Funny story. I was cleaning out my briefcase and came across three old stock reports that I wrote for an interview last year with a fund manager. I didn’t get the job due to my “inexperience, particularly with foreign stocks (which admittedly I didn’t have a lot of experience with). Anyway, the stocks were: Celanese (not foreign, CE), Kingboard (Hong Kong, 0148.HK), and Barco (Belgium, BAR.BR). Some choice quotes from my stock reports (all from September 2007):
CE: Downside risk from coming economic downturn and overcapacity. Would not have as core holding. More levered than peers. Its lower valuation is justifiable due to its higher debt load and higher risk going forward. When economic growth slows, this highly-leveraged chemical company will suffer disproportionately compared to its peers.
Hmm. How did call turn out? Well, CE is down about 66% from 14 months ago, while Dow and DuPont are down 40-45%.
Kingboard: During the previous downturn, Kingboard’s EPS dropped 20% and the P/E multiple compressed to 10X (at the time of interviewing it was trading at a P/E of 15). If a comparable downturn were to begin now, this would result in ~50% loss in share price.
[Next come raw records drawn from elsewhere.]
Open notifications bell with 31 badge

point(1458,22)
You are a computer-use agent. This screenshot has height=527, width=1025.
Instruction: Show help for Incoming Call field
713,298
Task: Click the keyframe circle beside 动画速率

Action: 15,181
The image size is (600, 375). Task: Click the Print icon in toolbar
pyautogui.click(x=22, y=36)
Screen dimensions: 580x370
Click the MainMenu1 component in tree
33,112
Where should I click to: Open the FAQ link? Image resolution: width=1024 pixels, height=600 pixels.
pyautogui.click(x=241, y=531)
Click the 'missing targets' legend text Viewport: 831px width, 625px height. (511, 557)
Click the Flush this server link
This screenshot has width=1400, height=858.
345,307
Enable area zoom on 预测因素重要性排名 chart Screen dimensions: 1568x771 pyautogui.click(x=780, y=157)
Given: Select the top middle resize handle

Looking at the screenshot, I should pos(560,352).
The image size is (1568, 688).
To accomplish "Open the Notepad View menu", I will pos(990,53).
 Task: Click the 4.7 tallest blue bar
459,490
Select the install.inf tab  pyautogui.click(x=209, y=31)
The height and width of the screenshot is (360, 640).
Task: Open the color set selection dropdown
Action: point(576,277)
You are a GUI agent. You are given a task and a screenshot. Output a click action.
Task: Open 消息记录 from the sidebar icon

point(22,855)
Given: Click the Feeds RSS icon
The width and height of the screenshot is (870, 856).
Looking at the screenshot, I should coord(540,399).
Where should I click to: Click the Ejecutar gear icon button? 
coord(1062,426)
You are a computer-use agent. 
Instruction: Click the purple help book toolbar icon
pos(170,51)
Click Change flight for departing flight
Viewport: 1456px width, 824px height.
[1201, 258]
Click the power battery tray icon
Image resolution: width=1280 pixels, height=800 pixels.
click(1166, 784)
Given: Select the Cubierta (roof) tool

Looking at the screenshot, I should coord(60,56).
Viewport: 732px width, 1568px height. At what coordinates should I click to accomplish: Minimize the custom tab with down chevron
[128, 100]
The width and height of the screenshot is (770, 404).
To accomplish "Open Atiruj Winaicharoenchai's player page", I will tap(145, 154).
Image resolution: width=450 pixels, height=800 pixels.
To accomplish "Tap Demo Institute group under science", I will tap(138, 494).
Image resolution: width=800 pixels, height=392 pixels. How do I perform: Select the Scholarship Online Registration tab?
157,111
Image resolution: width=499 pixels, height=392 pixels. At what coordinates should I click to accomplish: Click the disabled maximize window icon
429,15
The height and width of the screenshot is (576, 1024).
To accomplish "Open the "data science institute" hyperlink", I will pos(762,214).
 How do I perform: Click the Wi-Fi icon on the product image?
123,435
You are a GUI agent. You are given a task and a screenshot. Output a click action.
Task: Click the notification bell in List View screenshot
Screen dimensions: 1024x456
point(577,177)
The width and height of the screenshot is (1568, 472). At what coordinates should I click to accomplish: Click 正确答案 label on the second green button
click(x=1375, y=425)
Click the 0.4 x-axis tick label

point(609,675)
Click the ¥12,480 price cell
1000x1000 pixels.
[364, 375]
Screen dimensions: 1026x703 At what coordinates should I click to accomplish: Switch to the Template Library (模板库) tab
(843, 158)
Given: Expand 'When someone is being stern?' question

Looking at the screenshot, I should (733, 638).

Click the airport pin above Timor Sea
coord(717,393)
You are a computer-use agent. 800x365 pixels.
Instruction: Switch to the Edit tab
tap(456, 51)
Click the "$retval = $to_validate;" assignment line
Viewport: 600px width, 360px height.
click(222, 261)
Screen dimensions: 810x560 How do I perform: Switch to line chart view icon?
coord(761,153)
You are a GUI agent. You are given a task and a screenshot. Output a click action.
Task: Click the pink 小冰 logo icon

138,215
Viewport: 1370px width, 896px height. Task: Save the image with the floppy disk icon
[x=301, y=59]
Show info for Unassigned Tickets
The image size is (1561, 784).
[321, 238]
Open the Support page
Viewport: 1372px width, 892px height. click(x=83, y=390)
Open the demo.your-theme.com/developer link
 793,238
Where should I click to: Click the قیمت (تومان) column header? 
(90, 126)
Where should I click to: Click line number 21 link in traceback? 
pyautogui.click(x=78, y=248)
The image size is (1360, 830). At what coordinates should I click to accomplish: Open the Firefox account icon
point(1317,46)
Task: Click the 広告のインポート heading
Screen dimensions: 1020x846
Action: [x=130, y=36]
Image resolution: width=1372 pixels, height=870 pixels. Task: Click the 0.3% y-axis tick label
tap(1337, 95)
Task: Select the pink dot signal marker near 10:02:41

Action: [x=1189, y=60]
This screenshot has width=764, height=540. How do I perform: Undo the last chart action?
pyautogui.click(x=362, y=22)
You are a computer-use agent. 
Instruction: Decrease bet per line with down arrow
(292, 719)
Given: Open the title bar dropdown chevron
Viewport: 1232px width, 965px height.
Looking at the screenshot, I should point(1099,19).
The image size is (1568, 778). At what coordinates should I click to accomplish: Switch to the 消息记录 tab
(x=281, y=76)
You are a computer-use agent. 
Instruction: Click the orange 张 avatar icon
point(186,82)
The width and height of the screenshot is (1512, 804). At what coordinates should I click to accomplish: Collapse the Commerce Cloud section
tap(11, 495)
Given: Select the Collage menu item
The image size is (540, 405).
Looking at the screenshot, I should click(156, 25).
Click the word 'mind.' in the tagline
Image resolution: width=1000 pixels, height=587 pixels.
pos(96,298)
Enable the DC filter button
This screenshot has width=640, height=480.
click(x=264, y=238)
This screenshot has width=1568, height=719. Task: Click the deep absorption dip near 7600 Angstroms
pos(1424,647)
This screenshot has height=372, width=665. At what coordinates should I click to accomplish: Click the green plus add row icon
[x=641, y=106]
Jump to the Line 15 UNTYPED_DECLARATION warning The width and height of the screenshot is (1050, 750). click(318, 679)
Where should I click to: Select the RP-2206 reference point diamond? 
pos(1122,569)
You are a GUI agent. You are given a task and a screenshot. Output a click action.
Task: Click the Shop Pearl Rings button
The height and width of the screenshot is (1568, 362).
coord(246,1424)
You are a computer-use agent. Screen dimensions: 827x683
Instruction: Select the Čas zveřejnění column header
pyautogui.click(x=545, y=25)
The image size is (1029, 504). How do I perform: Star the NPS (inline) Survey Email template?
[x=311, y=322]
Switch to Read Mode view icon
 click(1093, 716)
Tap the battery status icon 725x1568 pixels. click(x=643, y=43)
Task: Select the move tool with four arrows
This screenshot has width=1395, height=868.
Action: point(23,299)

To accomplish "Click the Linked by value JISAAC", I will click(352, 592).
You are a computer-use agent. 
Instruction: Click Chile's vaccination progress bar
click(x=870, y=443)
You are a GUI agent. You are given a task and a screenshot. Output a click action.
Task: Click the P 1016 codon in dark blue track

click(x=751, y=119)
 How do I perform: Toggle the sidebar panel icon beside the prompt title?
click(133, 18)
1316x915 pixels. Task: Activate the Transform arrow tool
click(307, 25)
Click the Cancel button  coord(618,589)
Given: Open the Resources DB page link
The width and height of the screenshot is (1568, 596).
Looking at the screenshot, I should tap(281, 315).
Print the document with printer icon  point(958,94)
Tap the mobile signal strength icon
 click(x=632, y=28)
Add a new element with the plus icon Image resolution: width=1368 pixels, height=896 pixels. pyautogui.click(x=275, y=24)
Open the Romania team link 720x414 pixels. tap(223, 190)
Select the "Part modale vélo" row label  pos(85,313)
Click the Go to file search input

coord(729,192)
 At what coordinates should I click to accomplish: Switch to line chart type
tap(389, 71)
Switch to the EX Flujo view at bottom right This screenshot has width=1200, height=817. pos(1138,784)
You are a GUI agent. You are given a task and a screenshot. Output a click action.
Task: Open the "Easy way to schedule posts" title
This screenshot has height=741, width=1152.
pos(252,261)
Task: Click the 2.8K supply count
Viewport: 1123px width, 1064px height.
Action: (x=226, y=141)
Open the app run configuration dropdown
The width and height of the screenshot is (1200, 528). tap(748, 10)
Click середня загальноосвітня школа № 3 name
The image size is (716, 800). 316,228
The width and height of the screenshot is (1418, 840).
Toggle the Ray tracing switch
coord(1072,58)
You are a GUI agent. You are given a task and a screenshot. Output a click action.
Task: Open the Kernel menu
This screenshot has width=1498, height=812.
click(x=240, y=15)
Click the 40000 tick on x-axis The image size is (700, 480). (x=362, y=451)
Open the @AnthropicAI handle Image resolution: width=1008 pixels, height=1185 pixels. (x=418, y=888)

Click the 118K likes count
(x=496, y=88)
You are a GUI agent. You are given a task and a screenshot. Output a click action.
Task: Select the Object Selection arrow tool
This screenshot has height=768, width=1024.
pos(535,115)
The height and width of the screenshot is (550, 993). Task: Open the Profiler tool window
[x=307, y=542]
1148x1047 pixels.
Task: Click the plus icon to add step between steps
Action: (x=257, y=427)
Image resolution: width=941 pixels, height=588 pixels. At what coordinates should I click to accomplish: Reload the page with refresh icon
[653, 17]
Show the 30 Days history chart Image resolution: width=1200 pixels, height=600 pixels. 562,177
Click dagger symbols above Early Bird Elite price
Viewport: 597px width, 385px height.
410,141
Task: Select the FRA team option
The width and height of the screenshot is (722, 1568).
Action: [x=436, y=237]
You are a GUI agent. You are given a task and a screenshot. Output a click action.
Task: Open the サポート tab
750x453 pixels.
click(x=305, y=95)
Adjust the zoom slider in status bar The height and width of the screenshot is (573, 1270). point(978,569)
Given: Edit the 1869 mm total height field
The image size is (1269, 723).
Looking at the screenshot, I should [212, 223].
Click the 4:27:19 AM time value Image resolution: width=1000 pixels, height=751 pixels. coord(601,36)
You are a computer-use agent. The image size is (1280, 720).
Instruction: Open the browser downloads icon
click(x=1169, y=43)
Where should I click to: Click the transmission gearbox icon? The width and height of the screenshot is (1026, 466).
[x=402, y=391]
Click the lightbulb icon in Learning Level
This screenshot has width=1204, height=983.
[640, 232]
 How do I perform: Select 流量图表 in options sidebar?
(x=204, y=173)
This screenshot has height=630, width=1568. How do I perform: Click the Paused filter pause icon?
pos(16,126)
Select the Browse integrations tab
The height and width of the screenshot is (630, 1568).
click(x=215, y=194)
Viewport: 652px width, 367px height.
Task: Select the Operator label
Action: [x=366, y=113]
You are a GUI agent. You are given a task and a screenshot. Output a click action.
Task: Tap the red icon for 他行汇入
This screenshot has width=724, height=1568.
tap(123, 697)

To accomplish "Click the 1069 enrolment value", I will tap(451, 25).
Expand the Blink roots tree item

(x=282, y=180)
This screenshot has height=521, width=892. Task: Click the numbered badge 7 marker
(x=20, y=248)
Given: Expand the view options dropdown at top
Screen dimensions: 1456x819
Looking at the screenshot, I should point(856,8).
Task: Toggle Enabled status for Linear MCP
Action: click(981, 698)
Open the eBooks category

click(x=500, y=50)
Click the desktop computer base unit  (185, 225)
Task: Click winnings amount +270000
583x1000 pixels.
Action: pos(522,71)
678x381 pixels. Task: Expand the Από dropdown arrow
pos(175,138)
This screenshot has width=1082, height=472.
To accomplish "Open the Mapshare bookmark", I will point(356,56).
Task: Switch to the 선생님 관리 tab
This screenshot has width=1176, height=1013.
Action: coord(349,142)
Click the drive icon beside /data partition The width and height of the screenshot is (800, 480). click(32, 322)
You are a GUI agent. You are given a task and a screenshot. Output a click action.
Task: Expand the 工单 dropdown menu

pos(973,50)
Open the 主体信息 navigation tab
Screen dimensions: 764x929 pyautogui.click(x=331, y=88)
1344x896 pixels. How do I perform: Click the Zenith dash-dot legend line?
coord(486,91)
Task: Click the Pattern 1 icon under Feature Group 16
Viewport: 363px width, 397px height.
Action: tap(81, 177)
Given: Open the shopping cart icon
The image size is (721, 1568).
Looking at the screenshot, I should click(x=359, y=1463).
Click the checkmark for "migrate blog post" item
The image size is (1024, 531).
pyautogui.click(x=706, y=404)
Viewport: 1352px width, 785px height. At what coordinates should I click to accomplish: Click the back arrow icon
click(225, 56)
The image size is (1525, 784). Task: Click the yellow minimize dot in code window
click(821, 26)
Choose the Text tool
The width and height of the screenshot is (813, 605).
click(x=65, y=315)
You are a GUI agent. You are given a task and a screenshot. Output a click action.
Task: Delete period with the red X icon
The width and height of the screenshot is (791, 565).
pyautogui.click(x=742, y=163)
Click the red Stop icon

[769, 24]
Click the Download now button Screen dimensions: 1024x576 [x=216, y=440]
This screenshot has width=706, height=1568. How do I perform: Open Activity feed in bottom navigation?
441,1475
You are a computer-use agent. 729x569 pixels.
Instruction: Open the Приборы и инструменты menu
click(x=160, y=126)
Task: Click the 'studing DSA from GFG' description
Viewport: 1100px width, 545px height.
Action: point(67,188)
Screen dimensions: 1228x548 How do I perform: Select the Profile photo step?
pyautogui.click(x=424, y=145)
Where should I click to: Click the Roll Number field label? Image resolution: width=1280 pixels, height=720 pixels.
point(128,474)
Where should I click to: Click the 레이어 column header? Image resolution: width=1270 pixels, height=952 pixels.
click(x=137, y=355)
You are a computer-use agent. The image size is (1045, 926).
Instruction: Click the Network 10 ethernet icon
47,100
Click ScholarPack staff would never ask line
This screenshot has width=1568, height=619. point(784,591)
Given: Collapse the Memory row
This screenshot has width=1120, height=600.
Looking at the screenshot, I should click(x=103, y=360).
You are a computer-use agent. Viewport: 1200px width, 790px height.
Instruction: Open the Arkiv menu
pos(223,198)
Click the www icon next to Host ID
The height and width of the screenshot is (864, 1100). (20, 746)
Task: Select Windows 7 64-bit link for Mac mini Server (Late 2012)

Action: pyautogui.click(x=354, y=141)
How’d that turn out? Stock’s down 80%. Hmm.
Barco: This was my highest confidence short. Some choice comments: The divisions most responsible for growth have posted low book/bill ratios, while the area of the company with the healthiest book/bill ratio has seen significant profit margin erosion. Barco appears to be under pressure from a shift in sales mix to less profitable items. Net cash turned negative recently, despite favorable economic trends. I expect a maxium upside price of 74 euros, an upside risk of just 11%. However, with the important media and medical divisions reporting book/bills of less than 0.9, I expect deterioration in profitability.
How’d that turn out? Stock is down 75%, and that’s after a 7% gain today.
Now, you can hire a fund manager with gobs of experience at losing money, or you can hire someone who’s made quality recommendations and money, but is relatively inexperienced. Which one do you prefer? Or better yet, which one can you afford?